P : On a du mal à croire à un amour fondé sur ces broutilles !
J-A Miller : La réalité de l’inconscient dépasse la fiction. Vous n’avez pas idée de tout ce qui est fondé, dans la vie humaine, et spécialement dans l’amour, sur des bagatelles, des têtes d’épingle, des « divins détails ». Il est vrai que c’est surtout chez le mâle que l’on trouve de telles causes du désir, qui sont comme des fétiches dont la présence est indispensable pour déclencher le processus amoureux. Des particularités menues, qui rappellent le père, la mère, le frère, la sœur, tel personnage de l’enfance, jouent aussi leur rôle dans le choix amoureux des femmes. Mais la forme féminine de l’amour est plus volontiers érotomaniaque que fétichiste : elles veulent être aimées, et l’intérêt, l’amour qu’on leur manifeste, ou qu’elles supposent chez l’autre, est souvent une condition sine qua non pour déclencher leur amour, ou au moins leur consentement. Le phénomène est la base de la drague masculine.

P : Vous ne donnez aucun rôle aux fantasmes ?
J-A Miller : Chez les femmes, qu’ils soient conscients ou inconscients, ils sont déterminants pour la position de jouissance plus que pour le choix amoureux. Et c’est l’inverse pour les hommes. Par exemple, il arrive qu’une femme ne puisse obtenir la jouissance – disons, l’orgasme – qu’à la condition de s’imaginer, durant l’acte lui-même, être battue, violée, ou être une autre femme, ou encore être ailleurs, absente.

P : Et le fantasme masculin ?

● **SECTION DES DONNÉES**

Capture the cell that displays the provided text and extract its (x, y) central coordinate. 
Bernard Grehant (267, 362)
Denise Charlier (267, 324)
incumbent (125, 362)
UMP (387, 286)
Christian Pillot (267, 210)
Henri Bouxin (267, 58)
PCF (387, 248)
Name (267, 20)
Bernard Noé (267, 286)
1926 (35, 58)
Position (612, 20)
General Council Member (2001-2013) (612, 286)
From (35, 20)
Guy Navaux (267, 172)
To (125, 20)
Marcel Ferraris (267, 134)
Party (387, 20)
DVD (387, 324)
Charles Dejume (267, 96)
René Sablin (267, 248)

---

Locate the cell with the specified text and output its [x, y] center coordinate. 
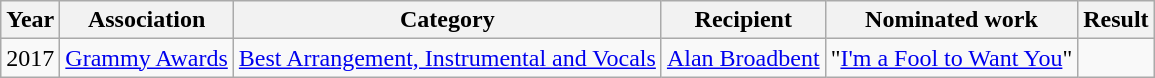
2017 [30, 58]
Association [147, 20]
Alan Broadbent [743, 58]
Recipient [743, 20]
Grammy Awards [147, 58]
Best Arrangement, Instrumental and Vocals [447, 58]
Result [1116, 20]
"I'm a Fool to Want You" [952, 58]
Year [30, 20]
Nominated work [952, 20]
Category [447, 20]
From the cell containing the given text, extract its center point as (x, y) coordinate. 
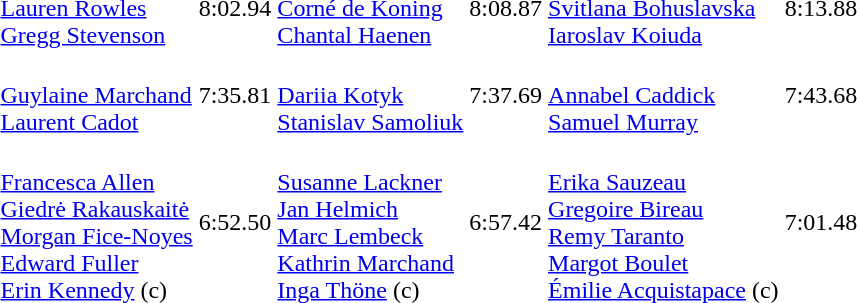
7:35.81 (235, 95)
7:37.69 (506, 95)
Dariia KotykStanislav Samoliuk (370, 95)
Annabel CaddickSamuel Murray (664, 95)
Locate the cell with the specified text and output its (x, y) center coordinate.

● **CONSIGNES**
**A)** Reproduisez le passage de l'entretien sur l'amour situé entre « P : Vous ne » et « fantasme masculin ? », ces deux bornes incluses.
**B)** D'après l'entretien sur l'amour, de quelle nature la forme féminine de l'amour est-elle plus volontiers que fétichiste ?

● **RÉPONSES PAR TÂCHE**
**A)**
P : Vous ne donnez aucun rôle aux fantasmes ?
J-A Miller : Chez les femmes, qu’ils soient conscients ou inconscients, ils sont déterminants pour la position de jouissance plus que pour le choix amoureux. Et c’est l’inverse pour les hommes. Par exemple, il arrive qu’une femme ne puisse obtenir la jouissance – disons, l’orgasme – qu’à la condition de s’imaginer, durant l’acte lui-même, être battue, violée, ou être une autre femme, ou encore être ailleurs, absente.

P : Et le fantasme masculin ?

**B)** Elle est plus volontiers érotomaniaque que fétichiste.